Plaintiffs contend we should give no or little weight to the Speaker's letter and the floor acceptance of the report, since plaintiffs contend these actions were done with no true evaluation of whether the report complied with Section 613. It hardly stands, however for a court to attempt to decide whether to attribute to some action of Congress or a Congressional leader a meaning other than the meaning the action objectively conveys. If we were to reach the merits of the sufficiency under Section 613 of defendants' report in this case, the above described letter of the Speaker and the floor acceptance by the House might dictate strongly in favor of finding the report adequate. Since we do not reach this issue, suffice it to say that these actions by the Speaker and the House dictate strongly in favor of our conclusion that a court could face only great difficulty in attempting to decide the adequacy under Section 613 of a report in any particular case, and that this degree of difficulty could render such issue of a report's adequacy non-justiciable.

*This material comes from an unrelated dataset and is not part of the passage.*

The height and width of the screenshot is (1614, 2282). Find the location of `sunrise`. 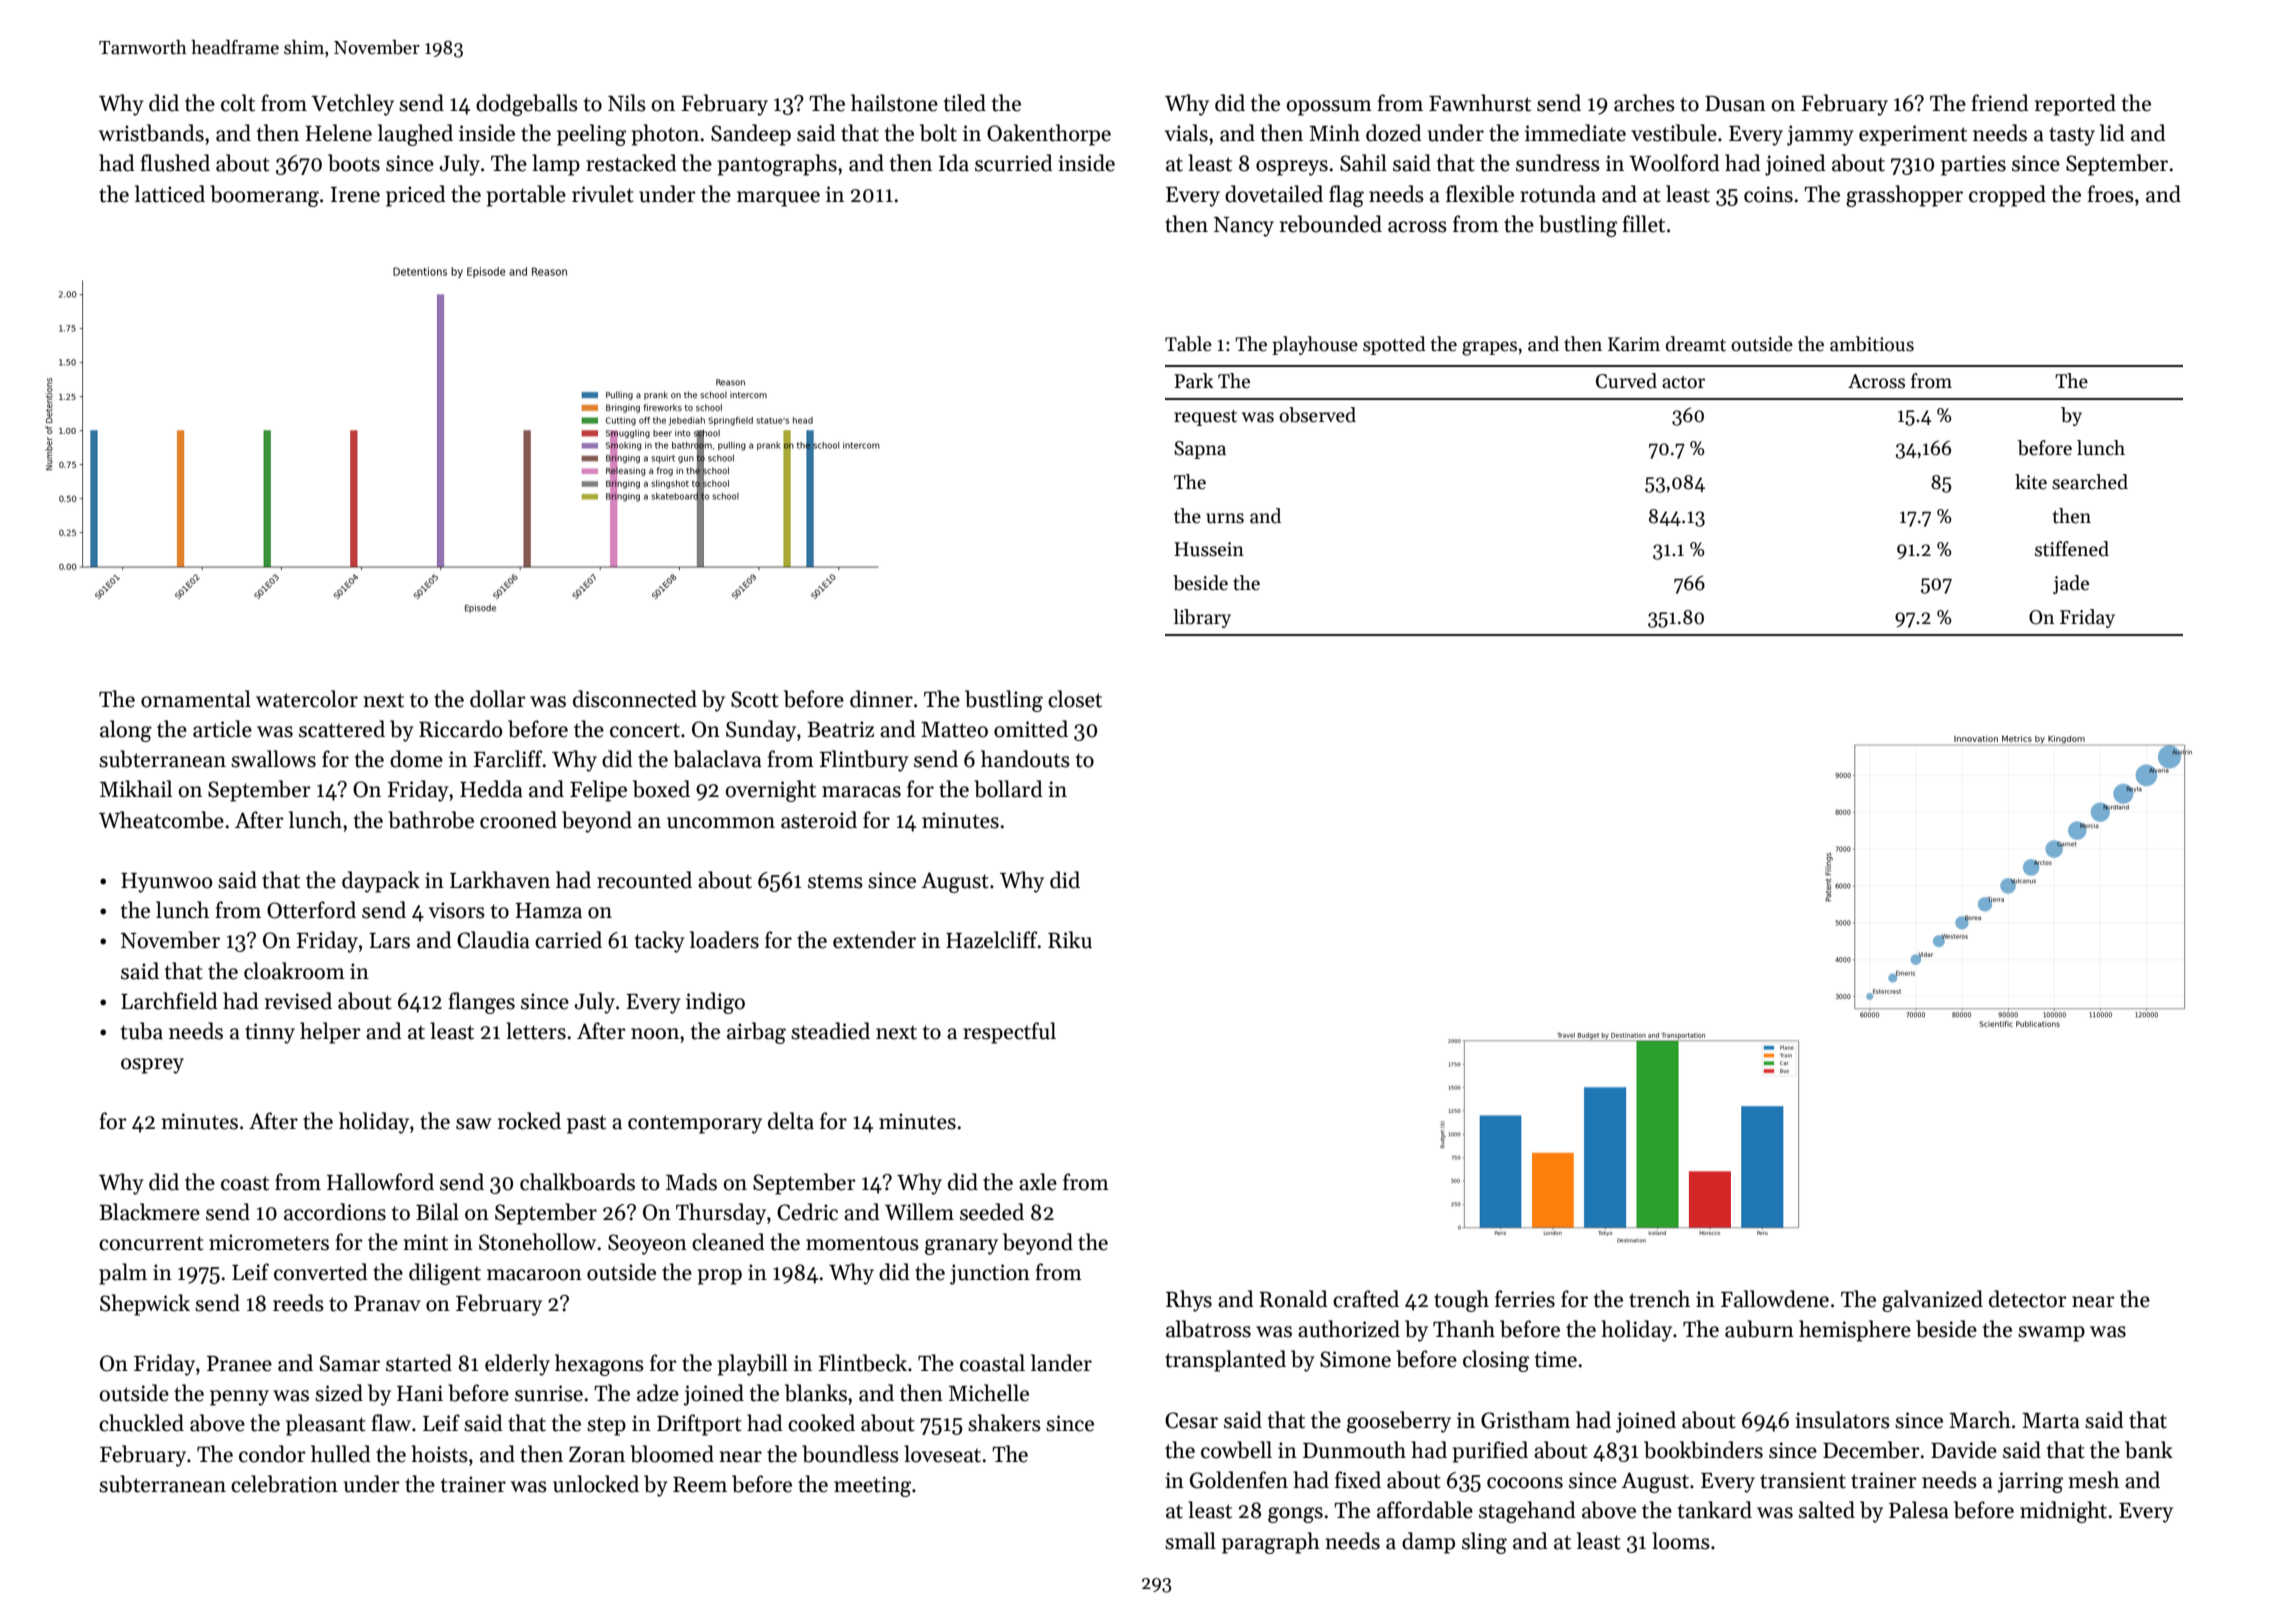

sunrise is located at coordinates (549, 1393).
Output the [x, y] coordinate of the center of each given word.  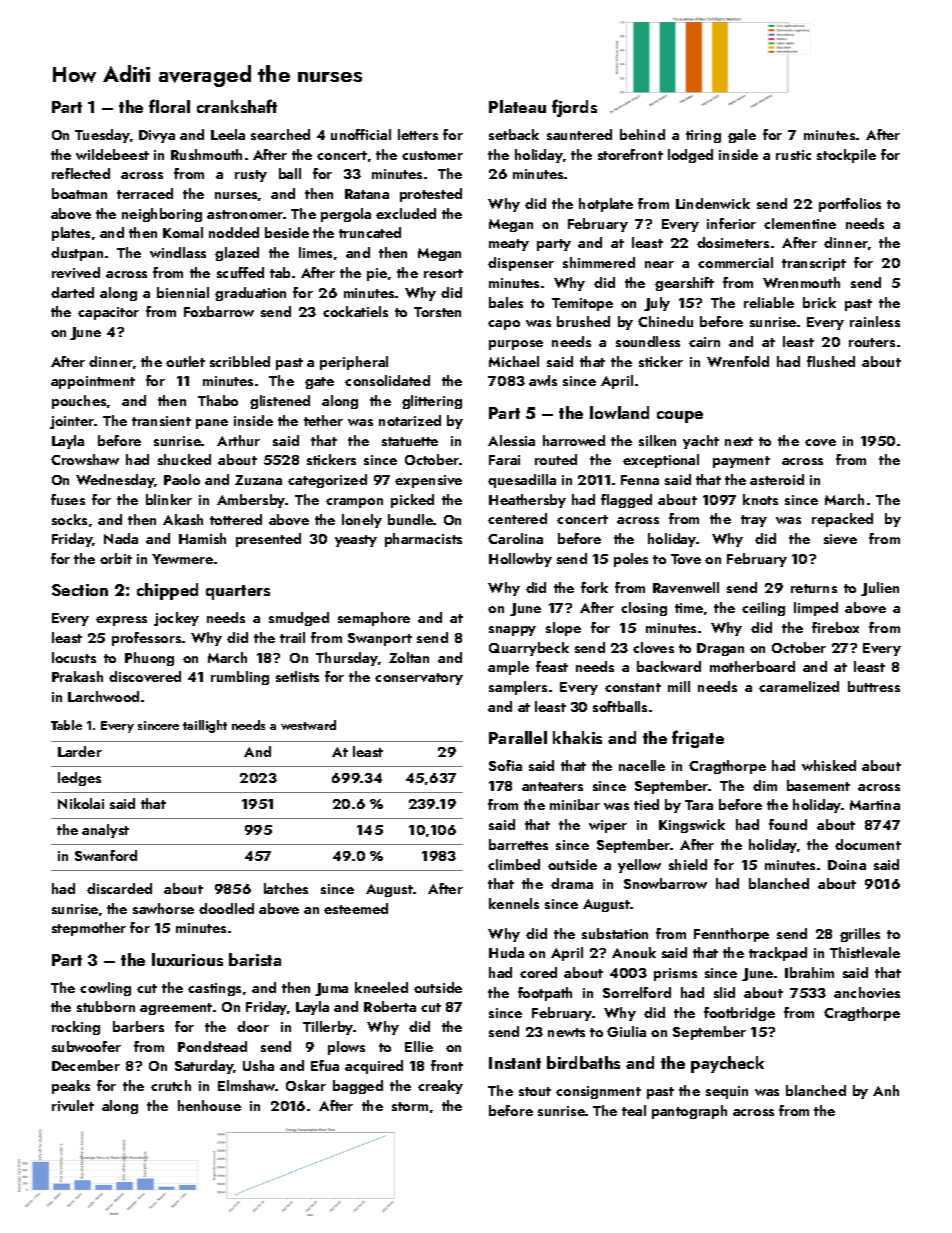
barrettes [518, 844]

In reaching our decisions about Congressional intent as to Section 613 and the justiciability of that section, we would add that we have not failed to consider the temporary restraining order issued by Judge Pettine of the United States District Court for the District of Rhode Island in a case similar to this. National Association of Government Employees, Inc., et al v. Elliot L. Richardson, et al (June 12, 1973). Judge Pettine expressly stated in his opinion accompanying that order that the case presented issues of a highly complex nature, and that he entered the temporary restraining order only so as to preserve the status quo for the moment. Judge Pettine's order thus not only did not expressly deal with the issues we have treated in our opinion, but also can not be read to imply a conclusion on these issues different than those which we have reached.
Accordingly, for the reasons stated above, we must deny plaintiffs' request for an injunction and for declaratory relief.